Description Eric Rich 2017-04-10 21:42:20 UTC
Description of problem:

Customer are reporting that routes are not updating and that the router is not updating. 

As seen by looking at router logs (no new logs in hrs), and config/map file changes are not see in hrs as well. 

Version-Release number of selected component (if applicable): 3.4

How reproducible: Undetermined

Steps to Reproduce:
1. The more frequent / regular route updates are, we believe this happens more regularly. 

Actual results: Applications (maniacally on new routes) show 503 errors, showing the router 503 error page. 

Expected results: The router should not stop pulling updates from OCP, or should restart if its having issues pulling such routeing information. 

Additional info:

Comment 3 Ben Bennett 2017-04-12 17:29:57 UTC
*** Bug 1441732 has been marked as a duplicate of this bug. ***

Comment 6 openshift-github-bot 2017-04-14 13:40:21 UTC
Commit pushed to master at https://github.com/openshift/origin

https://github.com/openshift/origin/commit/fad6679bcba9182a4bea9b6380b7312b730723f7
Prevent the router from deadlocking itself when calling Commit()

The router reload function (Commit()) was changed so that it could be
rate limited.  The rate limiter tracks changes in a kcache.Queue
object.  It will coalesce changes to the same call so that if three
calls to Invoke() the rate limited function happen before the next
time it is allowed to process, then only one will occur.

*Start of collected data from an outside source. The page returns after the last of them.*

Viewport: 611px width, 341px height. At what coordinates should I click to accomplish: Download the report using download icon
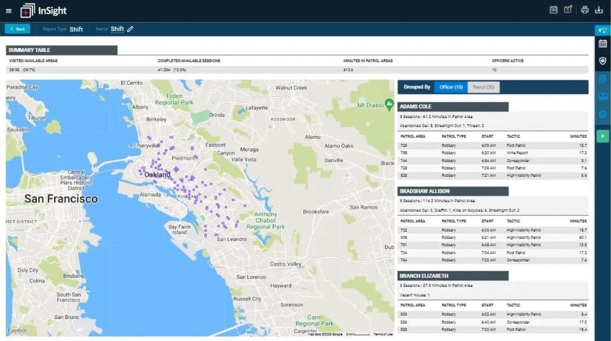[600, 10]
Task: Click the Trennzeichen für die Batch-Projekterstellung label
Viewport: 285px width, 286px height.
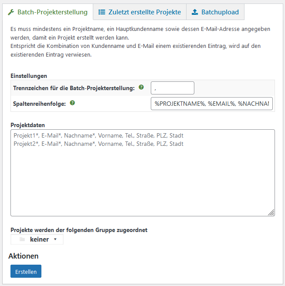Action: 74,88
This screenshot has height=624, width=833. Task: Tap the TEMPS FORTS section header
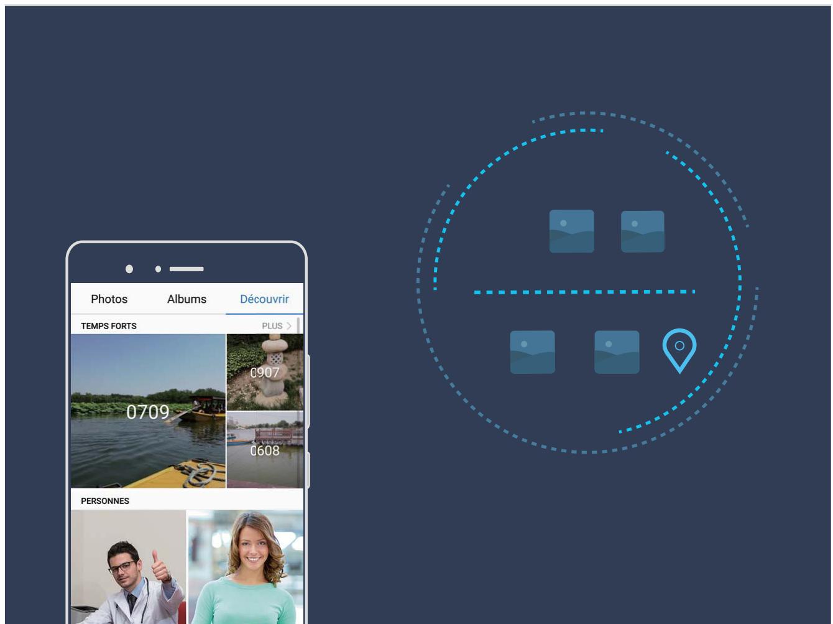pos(109,326)
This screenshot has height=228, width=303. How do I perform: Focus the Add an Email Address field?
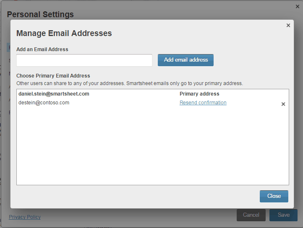(84, 60)
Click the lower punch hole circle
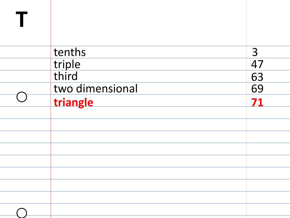This screenshot has width=290, height=218. [x=22, y=213]
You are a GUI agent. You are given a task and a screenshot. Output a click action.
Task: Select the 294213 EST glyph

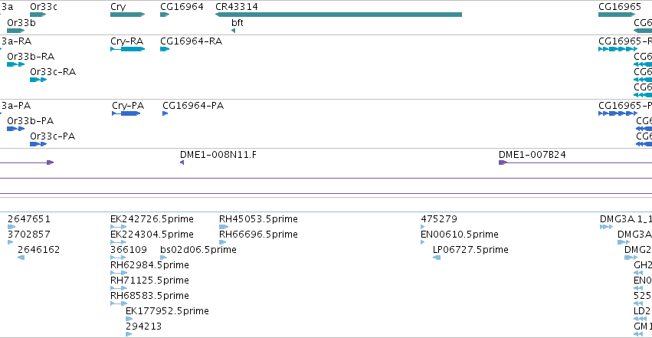[x=129, y=334]
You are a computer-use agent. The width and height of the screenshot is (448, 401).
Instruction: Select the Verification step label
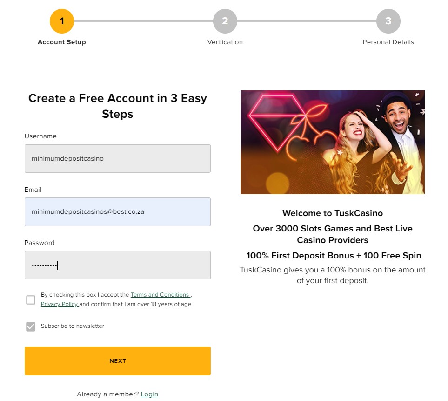point(225,42)
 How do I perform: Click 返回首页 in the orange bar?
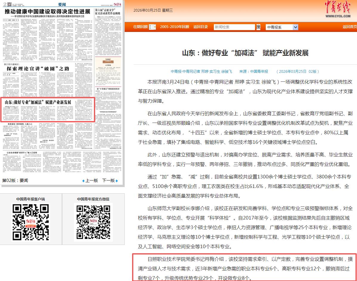[350, 27]
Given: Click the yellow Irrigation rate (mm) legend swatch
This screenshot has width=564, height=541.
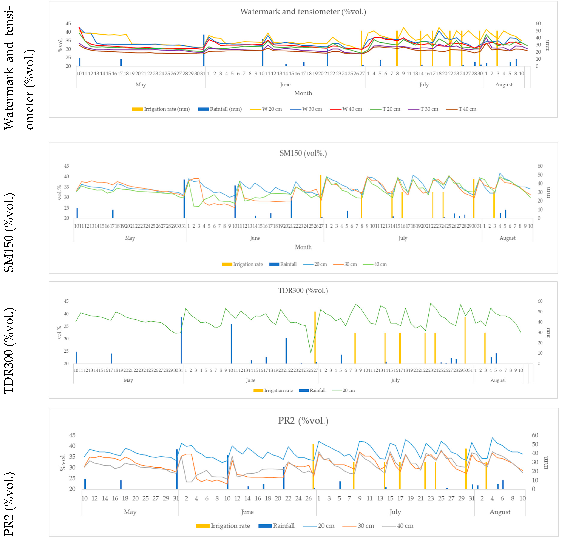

Our problem was that we were doing:
 Thread 1 (the rate-limiter background process):
   - Wake up
   - Ratelimit sees there is work to be done and calls fifo.go's Pop() function
   - Fifo.go acquires a fifo lock and call the processing function
   - Router.go's commitAndReload() function acquires a lock on the router object
 Thread 2 (triggered by the event handler that commit's changes to the router):
   - Get the event and process it
   - Since there are changes to be made, call router.Commit()
   - Commit() grabs a lock on the router object
   - Then calls the rate-limiter wrapper around commitAndReload() using Invoke() to queue work
   - In order to queue the work... it acquires a lock on the fifo

So thread 1 locks: fifo then router; thread 2 locks: router then fifo.
If you get unlucky, those threads deadlock and you never process
another event.

The fix is to release the lock on the router object in our Commit()
function before we call Invoke on the rate limited function.  The lock
is not actually protecting anything at that point since the rate
limited function does its own locking, and is run in a separate thread
anyway.

Fixes bug 1440977 (https://bugzilla.redhat.com/show_bug.cgi?id=1440977)

Comment 7 Stefanie Forrester 2017-04-17 14:23:22 UTC
*** Bug 1418124 has been marked as a duplicate of this bug. ***

Comment 9 Ben Bennett 2017-04-18 15:41:59 UTC
*** Bug 1438033 has been marked as a duplicate of this bug. ***

Comment 14 Eric Paris 2017-04-19 18:04:24 UTC
https://github.com/openshift/ose/pull/705

Comment 15 Troy Dawson 2017-04-20 15:57:56 UTC
This has been merged into ocp and is in OCP v3.4.1.18 or newer.

Comment 17 zhaliu 2017-04-21 08:33:43 UTC
This problem is difficult to reproduce, and there is no good way to verify this bug. I will keep monitoring the routers' status and logs in the online free int environment.On another hands , I shall try to find the reproducer.

Comment 19 zhaozhanqi 2017-04-21 13:44:00 UTC
Verified this bug on v3.4.1.18

using same steps with https://bugzilla.redhat.com/show_bug.cgi?id=1442860#c4

please correct me if this step is not enough

Comment 23 errata-xmlrpc 2017-04-26 05:37:03 UTC
Since the problem described in this bug report should be
resolved in a recent advisory, it has been closed with a
resolution of ERRATA.

For information on the advisory, and where to find the updated
files, follow the link below.

If the solution does not work for you, open a new bug report.

https://access.redhat.com/errata/RHBA-2017:1129